Ночевать здесь Анютка не стала и ушла от тётки домой в отвратительнейшем настроении. В глубине души она не могла не признать, что Даная Тихоновна права.

…В дверях появился Иван Владимирович Конаков. Анютка, сидевшая к хореводу спиной, будто не замечала его, и он долго не спешил окликать певицу, разглядывая её длинную шею, изящную линию спины в низко вырезанном платье и белые, словно из слоновой кости выточенные плечи. Когда Конаков сглотнул слюну, Анютка, не поворачиваясь, спокойно произнесла:

– Очи ясные сломаешь, дядя Ваня, поберегись. Чего пришёл? Выходить пора?

– А то не знаешь… Все тебя ждут, – смущённо проворчал тот. – Глаза у тебя, что ли, на спине?

– В окне отражаешься. – Анютка встала, сдёрнула со спинки стула шаль. Взявшись за виски, поморщилась. Без особой надежды попросила: – Дядя Ваня, может, домой я пойду? Ну, не расположена я сегодня – голова трещит, из носа вот-вот польёт… Не свалиться бы совсем…

– А мне какое дело? – буркнул хоревод. – Кто петь-то будет – я? Завтра, ежели разболеешься, бог с тобой, не выходи, а сегодня позарез нужно.

– Царь-государь пожаловал? – лениво спросила Анютка, идя к выходу.

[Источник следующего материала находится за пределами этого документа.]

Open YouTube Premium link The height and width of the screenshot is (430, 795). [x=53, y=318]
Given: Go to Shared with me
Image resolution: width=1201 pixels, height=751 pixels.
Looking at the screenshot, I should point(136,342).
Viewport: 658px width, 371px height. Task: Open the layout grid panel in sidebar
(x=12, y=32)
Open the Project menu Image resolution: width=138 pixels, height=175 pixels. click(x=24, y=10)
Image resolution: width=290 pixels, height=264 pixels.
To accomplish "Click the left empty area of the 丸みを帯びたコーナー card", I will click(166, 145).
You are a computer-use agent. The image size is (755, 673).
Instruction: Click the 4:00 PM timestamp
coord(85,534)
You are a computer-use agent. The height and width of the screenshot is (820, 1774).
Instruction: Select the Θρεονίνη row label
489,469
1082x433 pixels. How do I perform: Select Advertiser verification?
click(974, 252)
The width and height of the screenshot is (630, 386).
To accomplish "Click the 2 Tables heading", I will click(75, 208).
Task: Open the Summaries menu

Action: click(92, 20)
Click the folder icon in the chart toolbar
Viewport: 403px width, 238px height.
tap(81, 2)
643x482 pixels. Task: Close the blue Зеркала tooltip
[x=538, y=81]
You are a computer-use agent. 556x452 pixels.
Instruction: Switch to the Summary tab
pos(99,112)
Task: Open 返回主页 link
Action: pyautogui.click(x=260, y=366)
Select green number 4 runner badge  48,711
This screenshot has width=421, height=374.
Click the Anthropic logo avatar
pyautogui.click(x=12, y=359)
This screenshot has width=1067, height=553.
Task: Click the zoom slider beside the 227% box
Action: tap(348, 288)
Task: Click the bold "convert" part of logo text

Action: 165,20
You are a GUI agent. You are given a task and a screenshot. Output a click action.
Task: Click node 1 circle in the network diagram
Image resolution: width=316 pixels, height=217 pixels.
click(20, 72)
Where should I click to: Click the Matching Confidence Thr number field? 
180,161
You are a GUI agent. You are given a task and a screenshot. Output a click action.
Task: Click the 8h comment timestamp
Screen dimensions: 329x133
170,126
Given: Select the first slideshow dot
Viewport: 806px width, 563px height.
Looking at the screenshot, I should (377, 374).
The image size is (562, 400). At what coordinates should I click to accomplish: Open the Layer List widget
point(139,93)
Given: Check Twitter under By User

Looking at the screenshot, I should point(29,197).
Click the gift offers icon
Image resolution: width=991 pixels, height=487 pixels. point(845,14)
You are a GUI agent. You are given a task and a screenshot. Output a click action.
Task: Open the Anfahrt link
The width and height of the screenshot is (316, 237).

– Нет. – Иван пошёл за ней. – Штабс-капитан Кричевский какого-то князя грузинского притащил, большой компанией сидят.

– Князь? – усмехнулась Анютка. – Знаю я, у них на Кавказе, у кого два барана есть, тот и князь.

– Ты идёшь или нет, оторва?! – лопнуло терпение у Конакова. – Чёрт с тобой, отпоёшь «Хризантемы» – и беги домой, а сейчас пошла к гостям!

– На бабу свою ори! – огрызнулась через плечо Анютка. – Иду.

Шагая по узенькому коридорчику к залу, Анютка с досадой думала, что, будь она цыганкой, этот старый хрыч нахальства бы не набрался таращиться на неё так… У девок-цыганок из хора всегда вокруг куча братьев, дядек, кузенов, на худой конец муж или отец – есть кому заступиться. А она одна. Одна даже при муже, который спит и видит, как бы спровадить её на содержание к какому-нибудь толстосуму. «Правда, что ли, пойти?» – на ходу набрасывая на обнажённые плечи шаль, горько подумала Анютка. Здесь, в хоре, её никто не любит. Певицы завидуют, за глаза называют «шалавьей горничной», вспоминая её работу в публичном доме, и уже дважды Анютка находила мелкие гвозди в своих ботинках. Даже свекровь, Настя, и та холодна с ней, хотя ни одного грубого слова невестке не сказала за все шесть лет. А Даная Тихоновна ещё говорит – рожай. Зачем? Чтобы в конце концов на улице с малым дитём очутиться? Нет уж, не дождутся, зло решила Анютка, отдёргивая занавеску перед входом в зал. Пока ещё она певица, пока ещё – Анна Снежная!